Note: This is a story I wrote for Fansided.
This past weekend MMA fans were dealt sad news as UFC President Dana White announced that Anthony “Showtime” Pettis (16-2) had pulled out his scheduled title match with Jose Aldo (22-1) at UFC 163, Aug. 3. Aldo will defend his UFC Featherweight championship against the “Korean Zombie” Chan Shun Jung (13-3) at the event.
Although many were upset by Pettis’ injury, there was not a lot of outcry that Jung was the one getting the chance to face Aldo. One of the things that makes the UFC’s 145-pound division different from other weight classes, is that there are three to four different fighters who would be worthy to face and the Korean Zombie is more than worthy for the opportunity.
Still, fans should not be worried as Aldo vs. Jung has the makings to be a 2013 Fight of the Year candidate. The Korean Zombie’s last three bouts have been breathtaking, in their own way.
In his last match the Korean Zombie had a war with Dustin Poirier (13-3) that ended with him scoring a submission win via D’arce choke, early in the fourth round. This match with Poirier not earned Jung both Fight of the Night and Submission of the Night honors, but also won him several 2011 Fight of the Year awards.
Before Poirier, Jung defeated Mark Hominick (20-12) at UFC 140, by knockout in seven seconds. This earned Jung his first Knockout of the Night bonus. Before Hominick, the Korean Zombie finished Leonard Garcia (15-11-1) by submission via twister, the first time any fighter has pulled off that specific submission in UFC history. The twister earned Jung his first Submission of the Night bonus.

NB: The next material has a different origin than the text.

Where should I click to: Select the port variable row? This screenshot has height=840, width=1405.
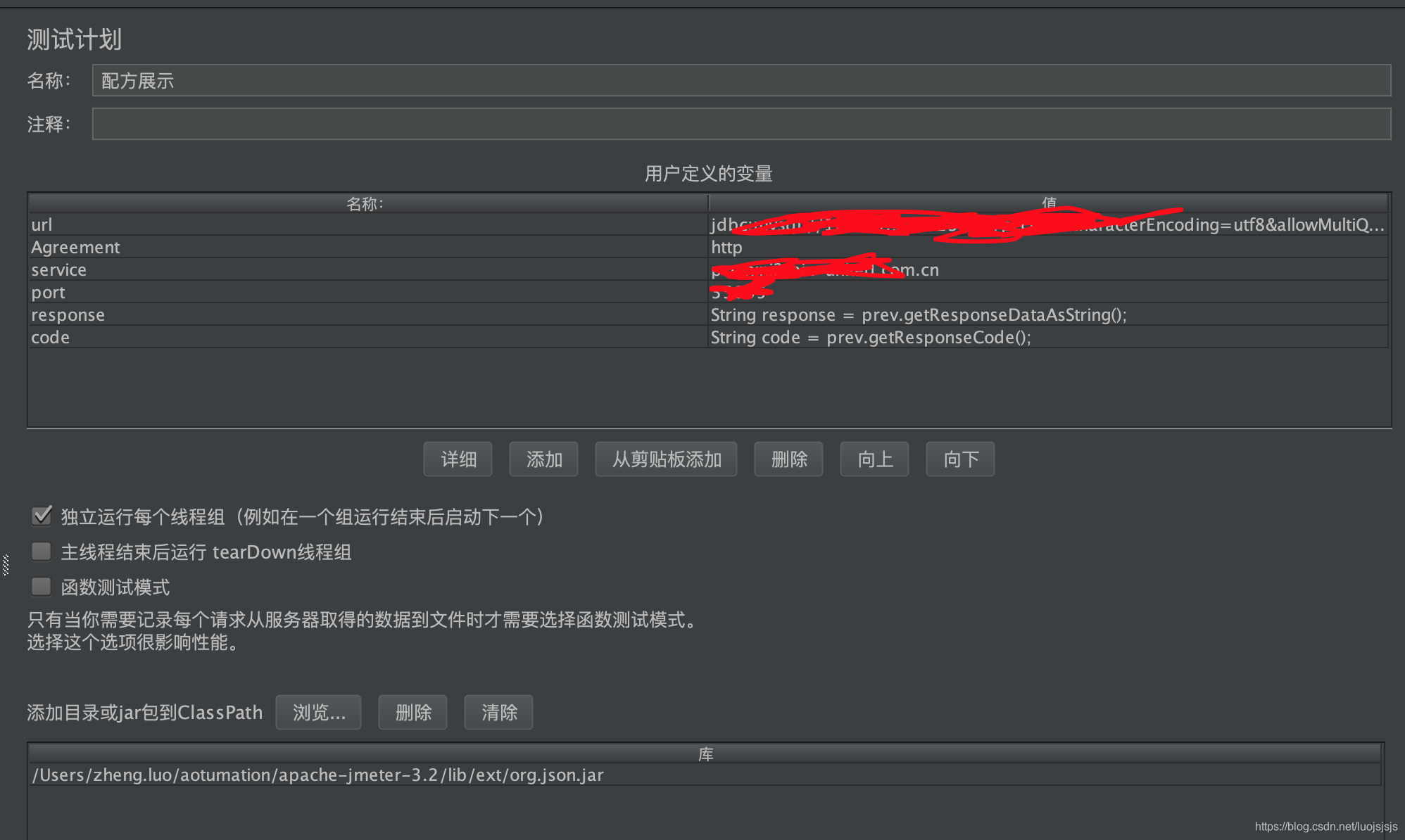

And those are just the accolades Jung has earned in the octagon. Fans and critics shouldn’t forget his 2010 Fight of the Year performance against Garcia, nor should they scoff at the victories he racked up in Korea and Japan.
As for the fight itself, Jung brings more than enough to the table against the featherweight champion.
Both fighters love to get in there and brawl with their opponents, which means that most of this bout could standing, which will please fans who love to see two fighters scrap in the center of the octagon. While Aldo has made a career of putting guys on the canvas, Jung has a strong chin and may not be afraid to trade leather.
If this fight goes to the ground, the Korean Zombie’s grappling skills may be put to the test against Aldo, who has a strong Brazilian jiu-jitsu background, but has rarely used it.
If there is one aspect of this fight where Aldo will have the advantage, is that he will have the crowd behind him as he steps into the cage. If the Korean Zombie doesn’t want to be intimidated, he may want to employ the mindset Aldo had when he fought Urijah Faber (28-6) back in Sacramento, Calif at WEC 48.
“I don’t care if the people want to boo me or talk trash to me. I can’t understand what they’re saying anyways.”